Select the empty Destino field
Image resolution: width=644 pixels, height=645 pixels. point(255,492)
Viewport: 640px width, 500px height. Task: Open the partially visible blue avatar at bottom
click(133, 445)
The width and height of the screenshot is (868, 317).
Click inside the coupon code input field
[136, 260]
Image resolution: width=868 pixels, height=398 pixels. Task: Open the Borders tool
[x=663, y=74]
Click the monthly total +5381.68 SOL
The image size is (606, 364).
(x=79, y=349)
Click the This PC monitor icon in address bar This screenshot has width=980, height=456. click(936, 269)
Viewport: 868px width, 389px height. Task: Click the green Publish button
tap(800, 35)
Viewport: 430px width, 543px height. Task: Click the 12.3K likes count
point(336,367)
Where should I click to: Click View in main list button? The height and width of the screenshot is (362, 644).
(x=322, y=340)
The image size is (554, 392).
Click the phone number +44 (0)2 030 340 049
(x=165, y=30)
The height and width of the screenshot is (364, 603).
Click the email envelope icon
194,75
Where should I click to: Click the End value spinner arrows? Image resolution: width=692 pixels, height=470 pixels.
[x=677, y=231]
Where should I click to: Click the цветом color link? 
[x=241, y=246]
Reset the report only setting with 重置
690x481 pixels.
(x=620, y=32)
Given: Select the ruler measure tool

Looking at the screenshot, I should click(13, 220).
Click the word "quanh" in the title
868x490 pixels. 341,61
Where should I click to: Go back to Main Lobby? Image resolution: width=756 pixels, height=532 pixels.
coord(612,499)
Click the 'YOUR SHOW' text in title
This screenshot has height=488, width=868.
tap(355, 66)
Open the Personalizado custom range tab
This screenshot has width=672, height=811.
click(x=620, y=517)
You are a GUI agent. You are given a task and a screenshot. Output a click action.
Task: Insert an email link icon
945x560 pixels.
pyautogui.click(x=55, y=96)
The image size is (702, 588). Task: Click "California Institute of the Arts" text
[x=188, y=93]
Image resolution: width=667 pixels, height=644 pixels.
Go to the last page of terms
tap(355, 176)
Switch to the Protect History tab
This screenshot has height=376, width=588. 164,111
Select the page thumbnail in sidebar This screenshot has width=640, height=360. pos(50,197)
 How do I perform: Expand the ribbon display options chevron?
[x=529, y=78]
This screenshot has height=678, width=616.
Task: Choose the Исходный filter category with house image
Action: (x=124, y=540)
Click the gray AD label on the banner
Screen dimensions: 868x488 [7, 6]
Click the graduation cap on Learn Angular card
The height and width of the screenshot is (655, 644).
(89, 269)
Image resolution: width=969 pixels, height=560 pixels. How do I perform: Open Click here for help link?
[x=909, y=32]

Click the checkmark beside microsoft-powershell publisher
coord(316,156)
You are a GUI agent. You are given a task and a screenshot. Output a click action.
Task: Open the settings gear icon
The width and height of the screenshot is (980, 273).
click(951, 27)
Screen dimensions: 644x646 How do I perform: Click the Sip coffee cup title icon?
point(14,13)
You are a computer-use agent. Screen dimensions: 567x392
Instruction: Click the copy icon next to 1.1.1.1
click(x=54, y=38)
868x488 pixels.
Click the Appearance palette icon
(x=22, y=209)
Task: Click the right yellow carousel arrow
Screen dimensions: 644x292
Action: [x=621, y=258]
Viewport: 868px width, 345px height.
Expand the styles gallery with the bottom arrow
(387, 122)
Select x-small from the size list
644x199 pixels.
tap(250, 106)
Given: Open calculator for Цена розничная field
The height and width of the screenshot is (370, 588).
◇ ◇ ◇ ◇ ◇ ◇ ◇
=== What the exercise asks ===
The expected answer is a word-for-word copy of every line from the one that contains "The width and height of the screenshot is (980, 273)." through the final line of the material.

=== Output for this task ===
The width and height of the screenshot is (980, 273).
click(951, 27)
Screen dimensions: 644x646 How do I perform: Click the Sip coffee cup title icon?
point(14,13)
You are a computer-use agent. Screen dimensions: 567x392
Instruction: Click the copy icon next to 1.1.1.1
click(x=54, y=38)
868x488 pixels.
Click the Appearance palette icon
(x=22, y=209)
Task: Click the right yellow carousel arrow
Screen dimensions: 644x292
Action: [x=621, y=258]
Viewport: 868px width, 345px height.
Expand the styles gallery with the bottom arrow
(387, 122)
Select x-small from the size list
644x199 pixels.
tap(250, 106)
Given: Open calculator for Цена розничная field
The height and width of the screenshot is (370, 588).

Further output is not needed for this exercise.